Rose spent four years with the Old Vic company and made his Broadway debut in a 1946 production of Henry IV, Part I and continued to play in New York City and London's West End for the remainder of the decade. He spent most of the 1950s appearing in broad comedy roles in the UK, later joining the Royal Shakespeare Company.[2] He returned to Broadway to portray Dogberry in Much Ado About Nothing in 1959. Two years later, he co-starred to much acclaim in Robert Bolt's A Man For All Seasons, first in London and then in New York. From then on he appeared primarily in American plays and films.

Rose made his screen debut in Midnight Frolics in 1949 and went on to make more than 30 films. Notable film credits include The Pickwick Papers (1952), Track the Man Down (1955), A Night to Remember (1958), Hawaii (1966), A New Leaf (1971), and the film of The Pirates of Penzance (1983).[2] Rose starred in the 1975 television series Beacon Hill, an Americanized version of Upstairs, Downstairs. Other television credits include Naked City, Trials of O'Brien, and several appearances on the Hallmark Hall of Fame.

On Broadway, among other roles, he played the Gravedigger in John Gielgud's 1964 Hamlet, a suspicious storekeeper in William Hanley's Slow Dance on Killing Ground (1964), a bitter soldier in Peter Shaffer's Royal Hunt of the Sun (1965), and the detective in Joe Orton's Loot (1968). His first Tony Award nomination was for his portrayal of Louis Greff, Coco Chanel's friend, in the musical Coco in 1969. In the 1974 comedy My Fat Friend, opposite Lynn Redgrave, he won a Drama Desk Award and received another Tony nomination. In 1976, he finally won a Tony as Alfred P. Doolittle in the Broadway revival of My Fair Lady. He received further acclaim in the title role of Devil's Disciple, Peter Pan and The Kingfisher; he won a 1979 Drama Desk Award for the last.
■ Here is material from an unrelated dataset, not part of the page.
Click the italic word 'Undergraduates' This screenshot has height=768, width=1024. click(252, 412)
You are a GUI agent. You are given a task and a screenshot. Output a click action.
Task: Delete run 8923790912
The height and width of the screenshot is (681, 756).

In 1980, he appeared as Major General Stanley in the hit Joe Papp adaptation of The Pirates of Penzance, co-starring Kevin Kline and Linda Ronstadt, being nominated for another Tony award. He also starred in the film adaptation of the production, released in 1983. Rose won his second Tony in 1986, for Rupert Holmes' musical adaptation of The Mystery of Edwin Drood. Rose was appearing in a national tour of Drood at the time of his death in 1988.[3]

Private life/death

Rose owned a pet lynx, birds and other exotic creatures. He had a music collection numbering around 17,000 records.[1]

In 1984, he purchased a vacation home in Sosua, Dominican Republic, where he spent much of his time between his performances. Rose was gay and had no immediate family or permanent partner. He reportedly longed to have an heir. Shortly after relocating, he took in a 14 year old boy whom he supported financially and to whom he planned to leave his estate. He adopted the boy in January 1988.[2]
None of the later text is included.